Supplied passage:
____________

The French government continued to hope that the situation in New Caledonia could be salvaged. In April 1966, Billotte created an inter-ministerial team of officials tasked with formulating proposals for the development of the nickel industry in New Caledonia. It was purely a public relations exercise. The proposals were supposed to be completely unacceptable to INCO, but would enable Risterrucci to swing public opinion in New Caledonia and especially the Territorial Assembly back towards support for SLN.[53] It is unclear what, if any, proposals were actually developed, but in any event the territorial politicians could not be swayed. On 7 July, four prominent members of the Assembly — the President of the Assembly Armand Ohlen, Henri Lafleur, Georges Chatenay, and Matayo Wetta Doui — submitted a memorandum on the development of New Caledonia’s nickel industry for the assembly’s consideration. This memo amounted to a detailed denunciation of SLN, its continual demands for concessions from the assembly, and the lack of benefits it returned to the territory. The memo also enthusiastically endorsed the establishment of INCO in New Caledonia and dismissed the French government’s concerns about INCO’s political influence on the territory. Instead, it highlighted the benefits to New Caledonia, including greater economic stability and industrial development, of breaking SLN’s monopoly.[54] Support for this memo crossed party lines — it was approved with only one dissenting vote — and reaffirmed the assembly’s determination to see INCO installed in New Caledonia as part of a process of diversifying and stimulating investment in the territory’s nickel industry.
Faced with this show of unity and determination on the part of the Territorial Assembly, the French government bowed to the seemingly inevitable and abandoned its opposition to the creation of a second nickel company in New Caledonia. To do otherwise, as a newspaper article stated succinctly several months later, risked alienating the people of New Caledonia and perhaps bolstering calls for its independence. New Caledonians, claimed Les Échos, wanted a second nickel company and in an age of decolonization France could not continue to ignore their demands.[55] The French government may have had to reconcile itself to a second nickel company in New Caledonia by late 1966, but it had not been reconciled to letting INCO have a stake in it. From late 1966 to early 1967, the government tried desperately to find another company to lead this project. Among the proposals floated during this period was an association with Denison Mines, another Canadian mining company.[56] Other proposals involved companies like Hanna Mining and Amax. These companies, however, were not yet prepared to commit to New Caledonia as firmly as INCO, with its previously announced offer to invest $100 million in building a new nickel refinery. Nor did these other companies have the same level of support within New Caledonia as did INCO.

____________

Data on locating visible targets:
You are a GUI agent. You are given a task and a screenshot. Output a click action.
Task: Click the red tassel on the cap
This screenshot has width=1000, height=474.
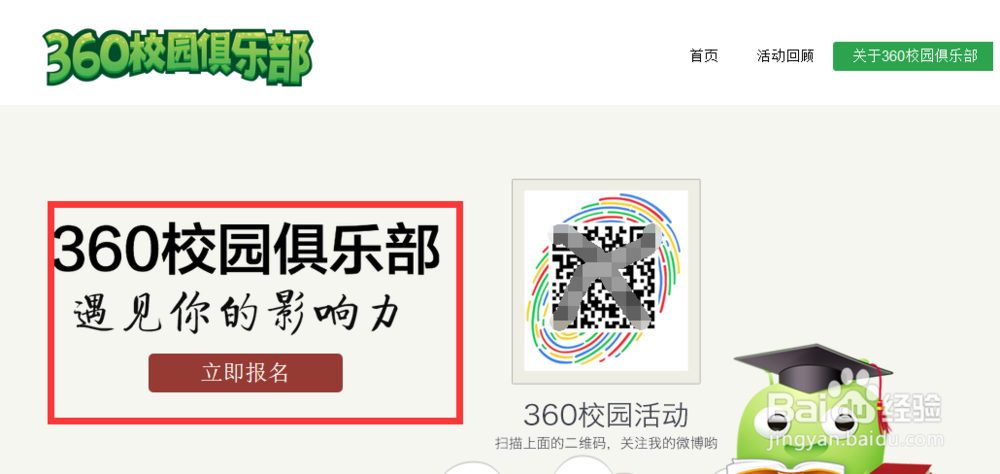point(881,399)
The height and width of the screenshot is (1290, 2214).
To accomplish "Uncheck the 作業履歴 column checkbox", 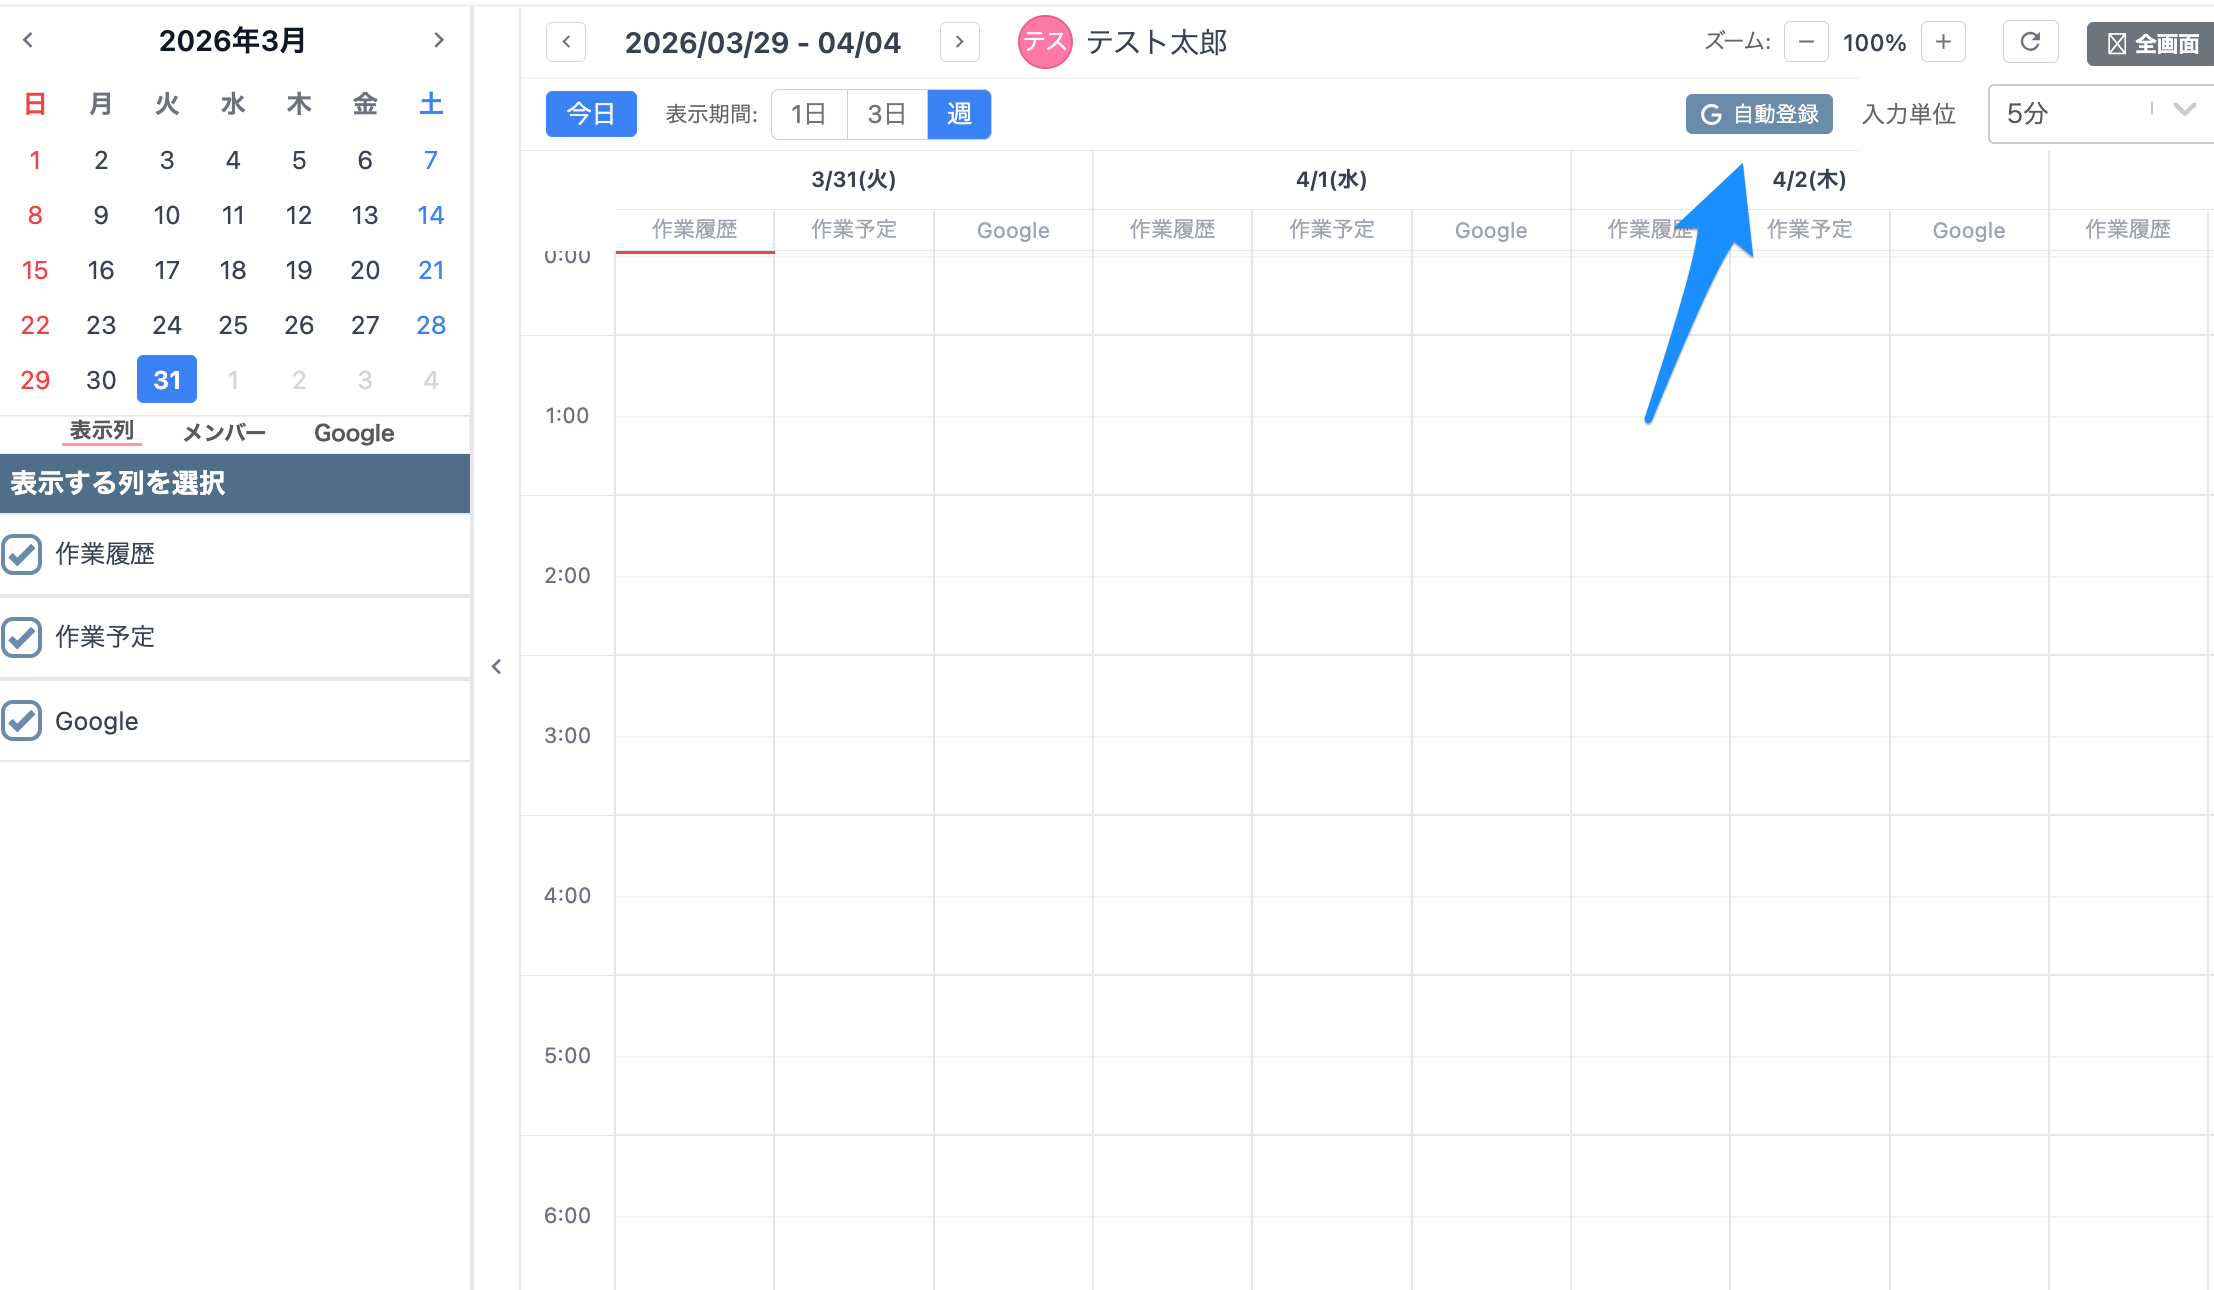I will point(22,554).
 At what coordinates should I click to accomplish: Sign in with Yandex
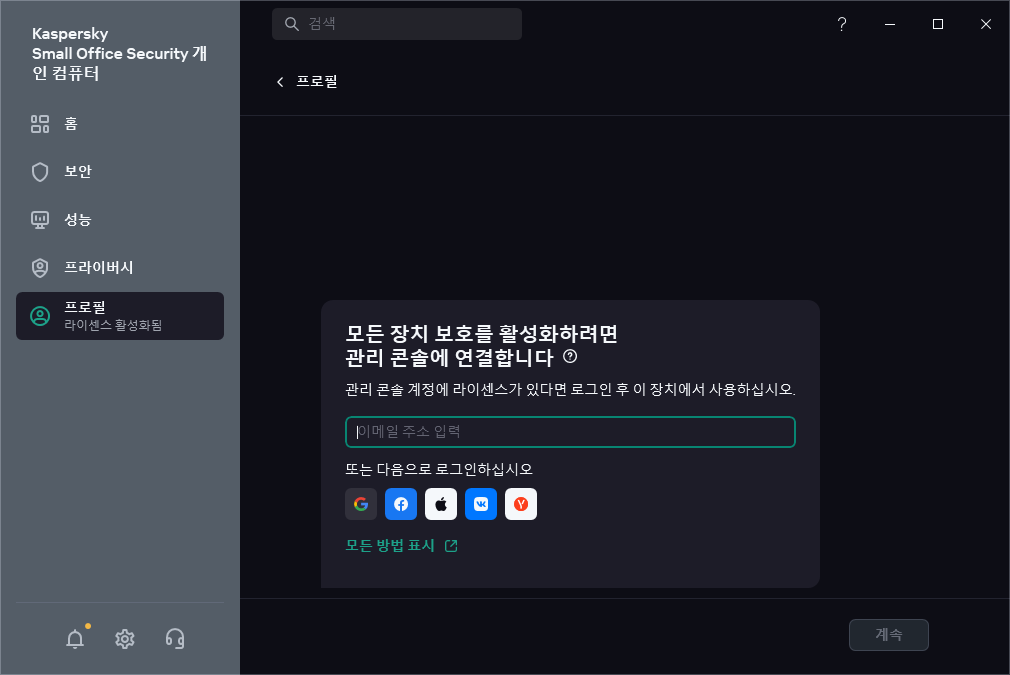(x=521, y=504)
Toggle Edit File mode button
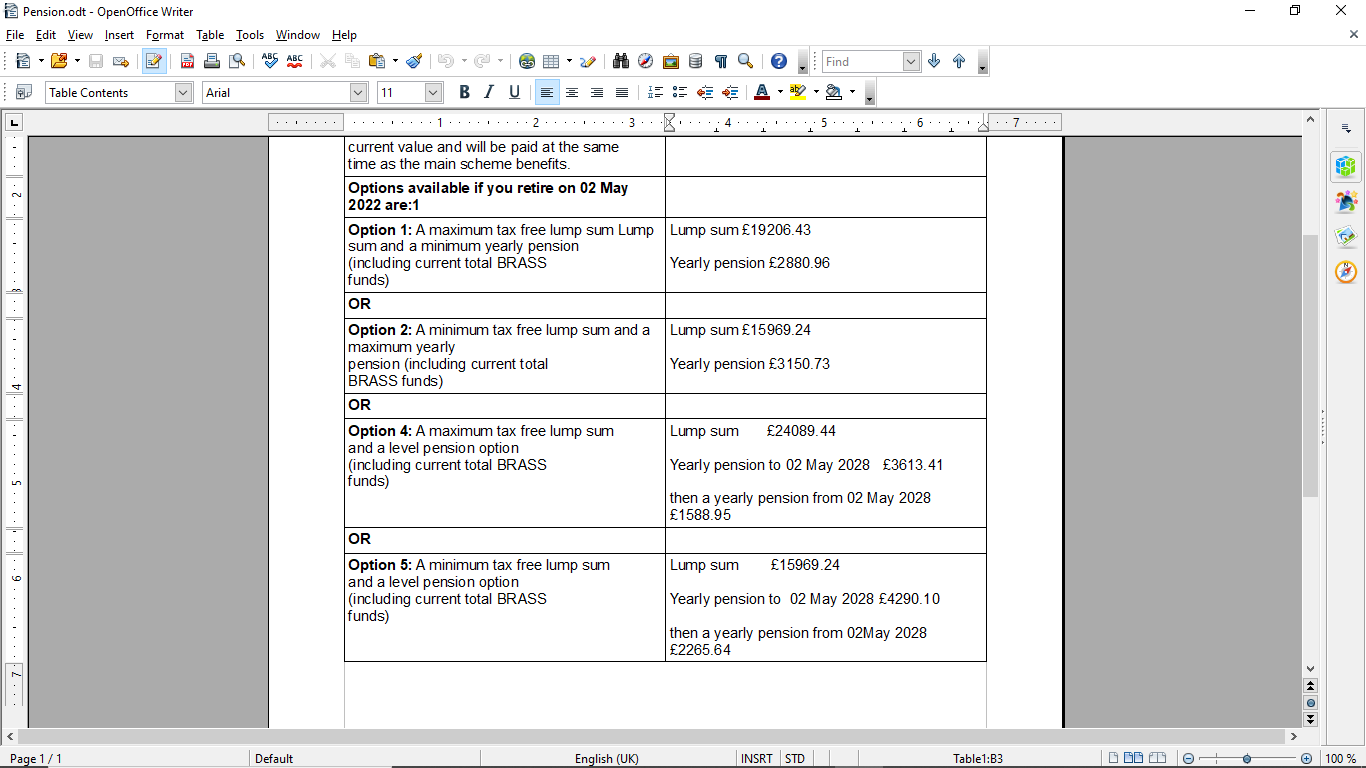Image resolution: width=1366 pixels, height=768 pixels. coord(154,61)
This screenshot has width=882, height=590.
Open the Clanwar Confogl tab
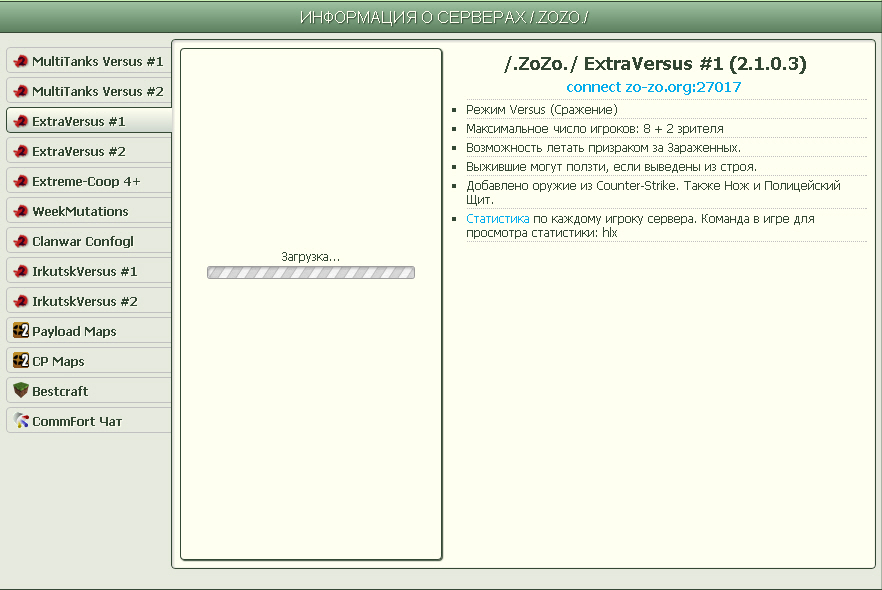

____________

Task directions: Carry the passage on France and New Caledonia's nickel industry forward from its final sentence.

Task result:
By June 1967, having exhausted other alternatives, the French government finally approved in principle the establishment of a second nickel company in New Caledonia. At that time, Charles de Gaulle himself seemed ready to accept INCO’s participation in it — if not INCO, he said, it would have to include another company, such as the American company Hanna Mining, which in his mind was not much better — but Jacques Foccart and Georges Pompidou, the Prime Minister, continued to resist on the grounds that INCO was too dangerous to allow into New Caledonia.[57] It took Pierre Billotte and especially Jean Risterrucci to overcome this opposition with the argument that New Caledonia’s political stability depended on granting the territory’s desire for new investment in the nickel industry.[58] Under the circumstances, the French had little choice. Persuaded by necessity, de Gaulle and the French government agreed to allow a new company to enter New Caledonia’s nickel industry. In October, the French Bureau de Recherches Géologiques et Minières (BRGM) signed, on behalf of the government, a letter of understanding with INCO regarding its participation in this new company.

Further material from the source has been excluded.